SenseNova-SI-InternVL3-8B-mindcube-lora-r16-e1
LoRA fine-tune of sensenova/SenseNova-SI-1.3-InternVL3-8B on the MindCube train split (10,000 examples), merged back into the base weights for easy deployment.
Results on MindCube tinybench (1,050 questions)

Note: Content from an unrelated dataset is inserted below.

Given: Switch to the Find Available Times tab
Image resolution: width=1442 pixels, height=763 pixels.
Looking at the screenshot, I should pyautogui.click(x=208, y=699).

| Bucket | Base (zero-shot) | This checkpoint |
|---|---|---|
| Overall | 85.52% | 93.62% |
| among (600) | 92.33% | 94.50% |
| around (250) | 84.00% | 92.80% |
| rotation (200) | 67.00% | 92.00% |
| linear | 84.00% | 92.80% |
| perpendicular | 86.00% | 93.87% |
Training recipe
- Base:
sensenova/SenseNova-SI-1.3-InternVL3-8B(InternVL3-8B with Qwen2.5-7B backbone) - Dataset: MindCube train split, 10,000 multiple-choice spatial-reasoning questions with 2-4 images each
- LoRA: r=16, alpha=32, dropout=0.05, targets = all 196 LLM linears (q/k/v/o/gate/up/down_proj × 28 Qwen2 layers); vision + connector frozen
- Optim: AdamW, cosine lr=1e-4, warmup 3%, 1 epoch, eff. batch 8 (bs=1, grad_accum=8), BF16, grad-ckpt
- Compute: 1× H200 on Modal, ~3h13min for 1,250 optimizer steps
- Max tiles per image: 4; max_seq_len: 7168
Inference
import torch
from transformers import AutoModel, AutoTokenizer
repo = "gdgc-mindcube/SenseNova-SI-InternVL3-8B-mindcube-lora-r16-e1"
tokenizer = AutoTokenizer.from_pretrained(repo, trust_remote_code=True, use_fast=False)
model = AutoModel.from_pretrained(
repo, torch_dtype=torch.bfloat16, trust_remote_code=True
).eval().cuda()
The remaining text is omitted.